» Material provided
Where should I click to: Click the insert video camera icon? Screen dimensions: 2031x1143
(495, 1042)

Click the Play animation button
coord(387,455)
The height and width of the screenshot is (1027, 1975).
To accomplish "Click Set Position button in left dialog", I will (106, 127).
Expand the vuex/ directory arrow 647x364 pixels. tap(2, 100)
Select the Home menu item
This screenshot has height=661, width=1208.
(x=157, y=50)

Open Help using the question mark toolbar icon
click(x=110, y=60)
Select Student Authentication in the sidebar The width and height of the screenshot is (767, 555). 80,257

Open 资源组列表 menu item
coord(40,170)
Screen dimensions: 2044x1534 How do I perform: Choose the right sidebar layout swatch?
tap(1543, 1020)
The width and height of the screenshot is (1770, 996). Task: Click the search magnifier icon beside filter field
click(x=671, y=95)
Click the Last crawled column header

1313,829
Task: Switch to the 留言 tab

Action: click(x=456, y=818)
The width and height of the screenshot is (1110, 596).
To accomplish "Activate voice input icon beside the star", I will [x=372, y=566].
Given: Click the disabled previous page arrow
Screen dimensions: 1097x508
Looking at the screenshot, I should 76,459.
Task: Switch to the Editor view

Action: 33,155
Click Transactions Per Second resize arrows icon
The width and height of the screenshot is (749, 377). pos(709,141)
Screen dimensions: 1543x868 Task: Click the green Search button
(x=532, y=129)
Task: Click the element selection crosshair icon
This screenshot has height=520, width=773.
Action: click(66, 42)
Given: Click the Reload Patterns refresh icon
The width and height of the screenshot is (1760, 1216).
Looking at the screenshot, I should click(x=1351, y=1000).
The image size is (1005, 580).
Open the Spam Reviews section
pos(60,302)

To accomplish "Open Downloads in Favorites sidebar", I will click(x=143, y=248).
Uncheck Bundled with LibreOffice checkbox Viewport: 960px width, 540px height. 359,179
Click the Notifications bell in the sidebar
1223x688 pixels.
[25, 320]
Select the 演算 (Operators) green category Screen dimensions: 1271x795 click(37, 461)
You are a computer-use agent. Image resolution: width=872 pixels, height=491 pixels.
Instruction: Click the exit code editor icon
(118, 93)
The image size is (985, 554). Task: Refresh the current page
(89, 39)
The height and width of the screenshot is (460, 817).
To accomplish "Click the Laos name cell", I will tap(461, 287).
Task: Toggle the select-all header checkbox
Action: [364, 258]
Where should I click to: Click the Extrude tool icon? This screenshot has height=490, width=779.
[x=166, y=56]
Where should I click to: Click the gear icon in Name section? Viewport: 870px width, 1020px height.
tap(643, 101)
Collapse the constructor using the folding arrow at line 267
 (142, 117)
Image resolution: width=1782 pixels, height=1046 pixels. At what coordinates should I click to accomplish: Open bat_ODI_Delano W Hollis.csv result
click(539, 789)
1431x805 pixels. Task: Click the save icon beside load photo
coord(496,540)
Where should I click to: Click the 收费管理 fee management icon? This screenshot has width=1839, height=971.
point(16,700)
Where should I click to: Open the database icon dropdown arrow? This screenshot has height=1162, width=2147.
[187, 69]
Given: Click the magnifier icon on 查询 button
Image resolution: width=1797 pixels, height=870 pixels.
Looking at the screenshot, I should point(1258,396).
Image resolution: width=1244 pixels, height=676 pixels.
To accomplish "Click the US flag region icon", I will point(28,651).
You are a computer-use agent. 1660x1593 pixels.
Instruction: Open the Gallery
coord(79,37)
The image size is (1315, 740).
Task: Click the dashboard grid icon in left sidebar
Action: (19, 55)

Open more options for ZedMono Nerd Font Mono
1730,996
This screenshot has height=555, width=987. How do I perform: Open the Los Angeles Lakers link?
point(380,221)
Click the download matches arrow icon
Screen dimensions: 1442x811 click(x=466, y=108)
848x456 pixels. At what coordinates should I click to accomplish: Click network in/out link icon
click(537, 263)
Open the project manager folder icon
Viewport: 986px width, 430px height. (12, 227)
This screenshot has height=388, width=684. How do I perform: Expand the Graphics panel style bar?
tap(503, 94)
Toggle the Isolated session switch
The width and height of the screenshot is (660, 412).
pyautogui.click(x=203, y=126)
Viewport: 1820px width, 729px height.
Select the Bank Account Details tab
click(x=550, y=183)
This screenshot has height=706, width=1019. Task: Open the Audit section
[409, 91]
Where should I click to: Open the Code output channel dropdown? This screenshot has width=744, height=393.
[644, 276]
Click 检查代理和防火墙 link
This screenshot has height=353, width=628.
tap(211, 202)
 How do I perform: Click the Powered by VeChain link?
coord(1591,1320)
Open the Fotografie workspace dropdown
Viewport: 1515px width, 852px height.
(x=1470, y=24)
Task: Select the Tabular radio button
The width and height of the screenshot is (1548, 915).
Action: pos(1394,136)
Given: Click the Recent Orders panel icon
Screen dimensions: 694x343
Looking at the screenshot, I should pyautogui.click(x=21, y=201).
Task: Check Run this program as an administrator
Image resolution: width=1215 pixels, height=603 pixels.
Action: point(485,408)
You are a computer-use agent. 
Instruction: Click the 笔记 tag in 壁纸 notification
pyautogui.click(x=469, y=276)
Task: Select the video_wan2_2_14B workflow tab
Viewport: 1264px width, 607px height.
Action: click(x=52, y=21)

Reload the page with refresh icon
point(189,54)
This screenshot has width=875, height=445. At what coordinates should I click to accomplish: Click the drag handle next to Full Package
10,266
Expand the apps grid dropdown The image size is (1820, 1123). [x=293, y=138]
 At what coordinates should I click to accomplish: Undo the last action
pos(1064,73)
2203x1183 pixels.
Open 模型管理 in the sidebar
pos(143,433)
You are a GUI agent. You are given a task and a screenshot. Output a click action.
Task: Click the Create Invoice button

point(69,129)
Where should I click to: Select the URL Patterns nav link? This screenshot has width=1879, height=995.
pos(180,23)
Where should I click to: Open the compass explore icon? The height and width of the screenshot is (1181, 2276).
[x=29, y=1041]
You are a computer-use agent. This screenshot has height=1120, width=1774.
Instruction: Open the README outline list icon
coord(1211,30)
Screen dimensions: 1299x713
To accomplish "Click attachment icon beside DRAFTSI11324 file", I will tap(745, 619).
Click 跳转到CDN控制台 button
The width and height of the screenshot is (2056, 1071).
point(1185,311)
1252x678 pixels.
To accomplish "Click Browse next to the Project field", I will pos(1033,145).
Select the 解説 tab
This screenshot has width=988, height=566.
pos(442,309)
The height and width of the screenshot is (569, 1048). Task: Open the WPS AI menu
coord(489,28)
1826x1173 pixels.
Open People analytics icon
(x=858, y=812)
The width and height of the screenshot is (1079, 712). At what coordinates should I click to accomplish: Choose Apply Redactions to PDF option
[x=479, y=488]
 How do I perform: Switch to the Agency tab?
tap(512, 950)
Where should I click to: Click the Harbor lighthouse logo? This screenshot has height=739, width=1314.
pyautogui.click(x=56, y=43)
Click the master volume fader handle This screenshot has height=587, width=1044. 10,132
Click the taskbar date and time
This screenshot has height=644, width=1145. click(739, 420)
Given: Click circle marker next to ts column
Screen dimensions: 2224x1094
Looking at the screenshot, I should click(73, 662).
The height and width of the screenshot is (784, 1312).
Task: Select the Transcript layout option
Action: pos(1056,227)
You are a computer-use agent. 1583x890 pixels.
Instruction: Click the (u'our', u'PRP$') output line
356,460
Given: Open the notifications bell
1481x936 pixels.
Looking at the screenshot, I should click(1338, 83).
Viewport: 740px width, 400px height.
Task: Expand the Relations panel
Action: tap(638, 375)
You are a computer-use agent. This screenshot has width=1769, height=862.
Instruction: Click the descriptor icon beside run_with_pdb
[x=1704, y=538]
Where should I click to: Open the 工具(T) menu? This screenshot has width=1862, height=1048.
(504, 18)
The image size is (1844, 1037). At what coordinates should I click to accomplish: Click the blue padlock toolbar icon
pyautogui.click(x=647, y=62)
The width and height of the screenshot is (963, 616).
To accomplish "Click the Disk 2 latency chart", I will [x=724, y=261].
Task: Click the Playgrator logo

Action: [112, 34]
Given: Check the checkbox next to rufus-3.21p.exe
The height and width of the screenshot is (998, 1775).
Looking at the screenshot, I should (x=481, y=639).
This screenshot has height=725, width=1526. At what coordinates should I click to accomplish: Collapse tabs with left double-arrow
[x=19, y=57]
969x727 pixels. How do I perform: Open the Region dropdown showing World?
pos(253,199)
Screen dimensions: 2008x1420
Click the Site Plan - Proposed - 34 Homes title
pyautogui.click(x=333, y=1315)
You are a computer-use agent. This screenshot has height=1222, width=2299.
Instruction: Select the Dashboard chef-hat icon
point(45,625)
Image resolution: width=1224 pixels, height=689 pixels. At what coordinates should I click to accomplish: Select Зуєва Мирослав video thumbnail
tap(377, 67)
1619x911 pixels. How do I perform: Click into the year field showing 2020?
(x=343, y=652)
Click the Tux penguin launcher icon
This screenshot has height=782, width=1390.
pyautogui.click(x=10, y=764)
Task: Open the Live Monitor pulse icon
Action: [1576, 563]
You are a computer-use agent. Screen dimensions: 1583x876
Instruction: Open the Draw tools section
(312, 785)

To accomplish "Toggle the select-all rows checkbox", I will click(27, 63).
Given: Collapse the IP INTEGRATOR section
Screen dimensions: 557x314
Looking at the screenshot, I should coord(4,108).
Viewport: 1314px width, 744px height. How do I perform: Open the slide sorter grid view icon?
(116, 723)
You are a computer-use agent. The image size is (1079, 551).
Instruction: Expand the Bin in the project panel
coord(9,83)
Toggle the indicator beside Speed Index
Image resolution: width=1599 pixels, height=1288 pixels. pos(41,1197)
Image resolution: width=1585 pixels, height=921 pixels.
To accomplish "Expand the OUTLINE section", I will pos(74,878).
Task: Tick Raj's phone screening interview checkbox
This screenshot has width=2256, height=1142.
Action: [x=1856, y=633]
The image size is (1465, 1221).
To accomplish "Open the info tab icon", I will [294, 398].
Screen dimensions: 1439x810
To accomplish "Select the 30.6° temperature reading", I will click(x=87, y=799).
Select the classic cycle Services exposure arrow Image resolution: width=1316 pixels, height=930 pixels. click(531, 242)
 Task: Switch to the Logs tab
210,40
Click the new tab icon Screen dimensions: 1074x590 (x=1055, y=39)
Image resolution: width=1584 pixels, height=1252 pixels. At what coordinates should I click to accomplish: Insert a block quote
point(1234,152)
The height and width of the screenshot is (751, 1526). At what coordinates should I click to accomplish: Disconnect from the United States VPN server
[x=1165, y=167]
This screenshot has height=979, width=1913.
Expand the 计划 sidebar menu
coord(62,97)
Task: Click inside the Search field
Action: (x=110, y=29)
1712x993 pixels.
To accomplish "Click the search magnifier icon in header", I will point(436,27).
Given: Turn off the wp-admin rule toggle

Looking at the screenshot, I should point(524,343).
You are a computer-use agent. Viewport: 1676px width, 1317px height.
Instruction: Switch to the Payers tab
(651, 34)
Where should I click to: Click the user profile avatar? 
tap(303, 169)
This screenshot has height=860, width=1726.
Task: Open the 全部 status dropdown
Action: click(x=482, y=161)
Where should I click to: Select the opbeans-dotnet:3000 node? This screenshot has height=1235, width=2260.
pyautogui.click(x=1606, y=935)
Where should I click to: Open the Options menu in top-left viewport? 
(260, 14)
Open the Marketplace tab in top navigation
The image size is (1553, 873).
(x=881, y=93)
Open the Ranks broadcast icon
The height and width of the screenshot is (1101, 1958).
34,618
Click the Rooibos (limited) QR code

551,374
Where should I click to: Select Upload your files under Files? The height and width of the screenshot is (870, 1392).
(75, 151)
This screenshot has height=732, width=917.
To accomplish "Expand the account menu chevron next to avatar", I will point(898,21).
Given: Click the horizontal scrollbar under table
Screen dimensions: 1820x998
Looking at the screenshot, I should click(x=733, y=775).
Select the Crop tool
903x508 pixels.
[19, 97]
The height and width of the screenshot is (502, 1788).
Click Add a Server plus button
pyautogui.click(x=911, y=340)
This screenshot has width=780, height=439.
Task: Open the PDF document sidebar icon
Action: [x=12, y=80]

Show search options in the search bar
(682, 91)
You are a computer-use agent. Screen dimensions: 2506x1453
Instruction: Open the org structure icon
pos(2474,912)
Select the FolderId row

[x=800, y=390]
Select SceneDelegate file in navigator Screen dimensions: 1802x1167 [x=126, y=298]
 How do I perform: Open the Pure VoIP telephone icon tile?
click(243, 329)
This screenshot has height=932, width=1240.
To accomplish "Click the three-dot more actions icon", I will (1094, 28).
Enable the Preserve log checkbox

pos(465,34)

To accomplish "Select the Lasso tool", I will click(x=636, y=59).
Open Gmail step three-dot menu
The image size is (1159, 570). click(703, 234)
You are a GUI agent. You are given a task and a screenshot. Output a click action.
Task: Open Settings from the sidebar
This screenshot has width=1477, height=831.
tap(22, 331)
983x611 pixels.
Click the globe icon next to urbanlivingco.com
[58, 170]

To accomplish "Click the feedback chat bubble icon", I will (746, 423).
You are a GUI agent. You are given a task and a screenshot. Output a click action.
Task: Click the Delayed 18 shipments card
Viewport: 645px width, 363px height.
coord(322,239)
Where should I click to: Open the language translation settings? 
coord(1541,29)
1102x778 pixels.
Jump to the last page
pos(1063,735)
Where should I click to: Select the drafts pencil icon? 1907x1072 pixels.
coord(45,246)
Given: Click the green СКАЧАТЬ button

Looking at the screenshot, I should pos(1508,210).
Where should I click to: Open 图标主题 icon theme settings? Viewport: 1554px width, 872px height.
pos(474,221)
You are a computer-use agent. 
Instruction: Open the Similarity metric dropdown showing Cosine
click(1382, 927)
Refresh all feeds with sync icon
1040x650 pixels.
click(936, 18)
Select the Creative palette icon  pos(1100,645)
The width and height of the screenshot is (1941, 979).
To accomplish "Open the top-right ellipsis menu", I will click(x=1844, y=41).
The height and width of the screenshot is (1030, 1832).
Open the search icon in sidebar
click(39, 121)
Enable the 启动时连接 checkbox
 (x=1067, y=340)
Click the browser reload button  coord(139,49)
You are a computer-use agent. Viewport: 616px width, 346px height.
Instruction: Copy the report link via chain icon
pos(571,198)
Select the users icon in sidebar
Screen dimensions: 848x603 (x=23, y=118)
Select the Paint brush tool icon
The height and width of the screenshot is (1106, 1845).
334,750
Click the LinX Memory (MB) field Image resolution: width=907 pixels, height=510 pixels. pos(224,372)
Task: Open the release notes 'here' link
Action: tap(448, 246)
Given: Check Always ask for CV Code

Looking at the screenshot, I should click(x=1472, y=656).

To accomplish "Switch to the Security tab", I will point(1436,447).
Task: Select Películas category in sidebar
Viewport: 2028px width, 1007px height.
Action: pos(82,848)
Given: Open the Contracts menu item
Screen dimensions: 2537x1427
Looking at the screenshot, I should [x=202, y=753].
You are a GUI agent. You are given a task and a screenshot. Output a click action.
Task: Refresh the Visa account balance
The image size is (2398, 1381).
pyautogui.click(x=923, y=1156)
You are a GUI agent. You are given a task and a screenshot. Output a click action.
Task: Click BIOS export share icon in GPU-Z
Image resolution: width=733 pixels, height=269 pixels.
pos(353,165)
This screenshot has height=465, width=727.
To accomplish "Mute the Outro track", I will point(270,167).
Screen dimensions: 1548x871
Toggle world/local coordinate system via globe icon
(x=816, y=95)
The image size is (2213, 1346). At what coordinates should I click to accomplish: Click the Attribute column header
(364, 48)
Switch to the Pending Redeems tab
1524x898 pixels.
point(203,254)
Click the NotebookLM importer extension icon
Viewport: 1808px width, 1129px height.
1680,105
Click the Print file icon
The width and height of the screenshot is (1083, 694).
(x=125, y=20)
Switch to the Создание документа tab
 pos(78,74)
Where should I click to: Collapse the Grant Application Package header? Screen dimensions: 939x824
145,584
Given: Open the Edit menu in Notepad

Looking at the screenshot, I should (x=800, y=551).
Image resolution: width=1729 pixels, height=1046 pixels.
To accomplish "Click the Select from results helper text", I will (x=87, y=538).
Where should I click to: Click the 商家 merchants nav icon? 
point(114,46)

» What the exercise asks
Wherever the string "category" appears in the records above, copy the line it sits in.

» Solved problem
Select the 演算 (Operators) green category Screen dimensions: 1271x795 click(37, 461)
Task: Select Películas category in sidebar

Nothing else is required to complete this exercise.